_Given records_
-- Opening Marker --

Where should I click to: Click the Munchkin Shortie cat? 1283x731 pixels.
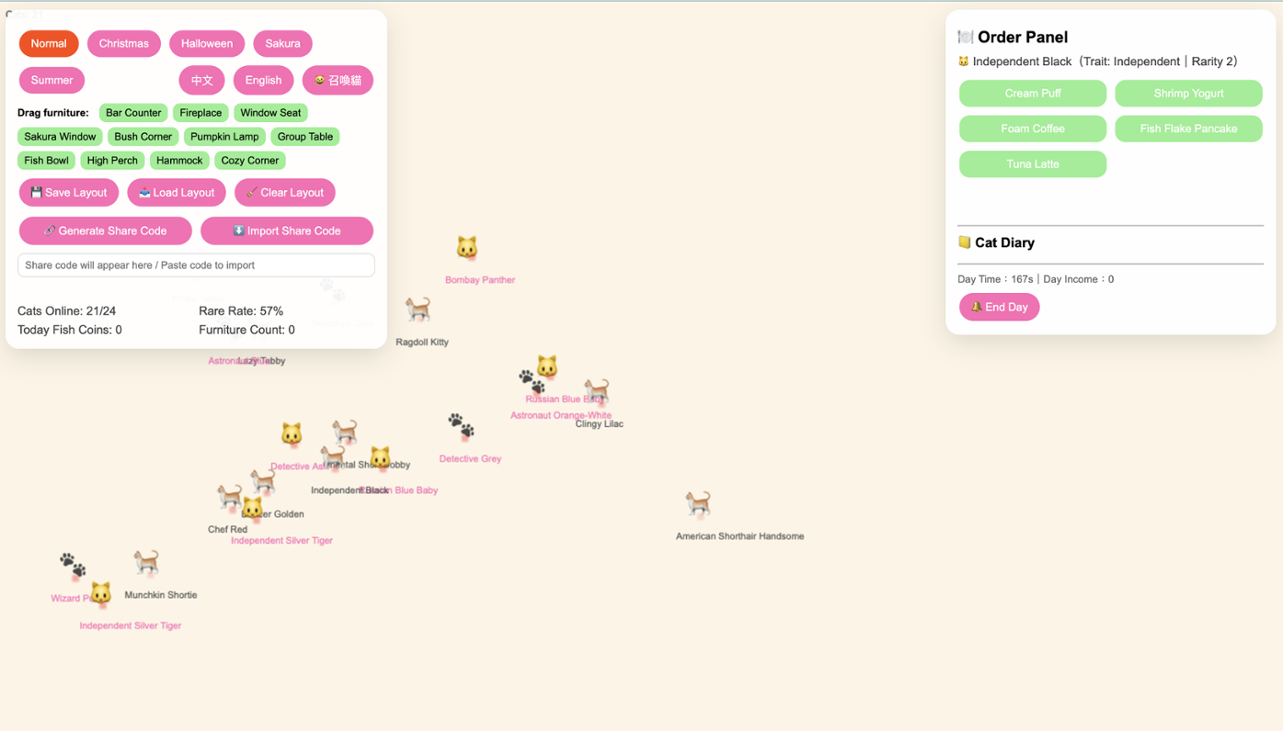point(146,562)
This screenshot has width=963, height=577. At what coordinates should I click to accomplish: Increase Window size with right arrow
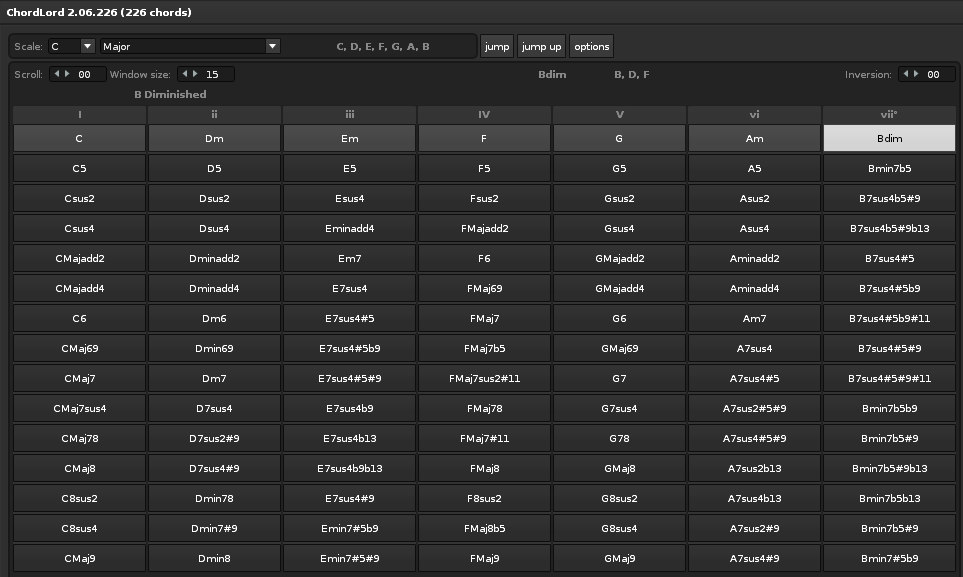[195, 74]
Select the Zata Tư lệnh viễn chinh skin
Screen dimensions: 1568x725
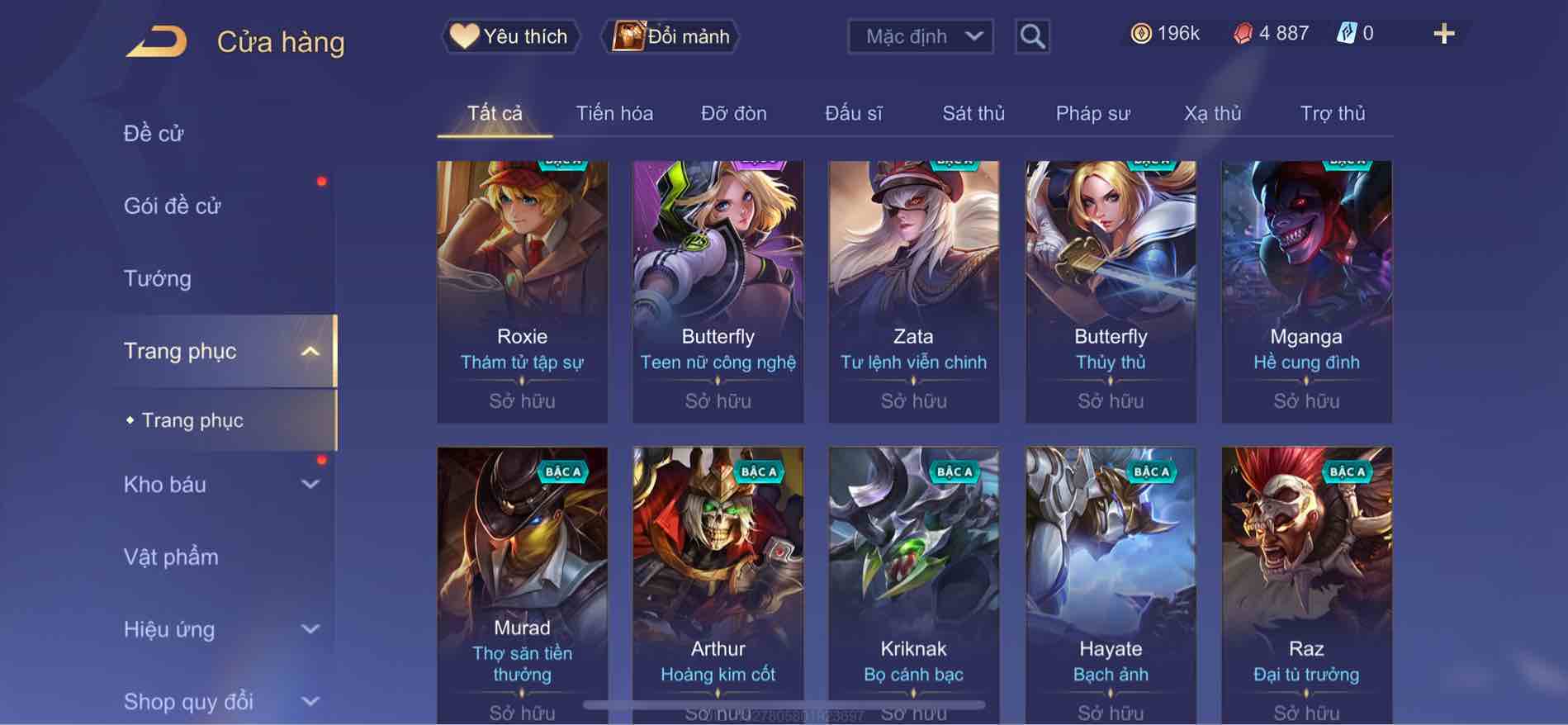(x=913, y=291)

-- Closing Marker --

Repeat exactly the lines above, from the line containing "Select the Zata Tư lệnh viễn chinh skin" through the last line of the records, inclusive; omit any pictures.

_Expected answer_
Select the Zata Tư lệnh viễn chinh skin
Screen dimensions: 1568x725
(x=913, y=291)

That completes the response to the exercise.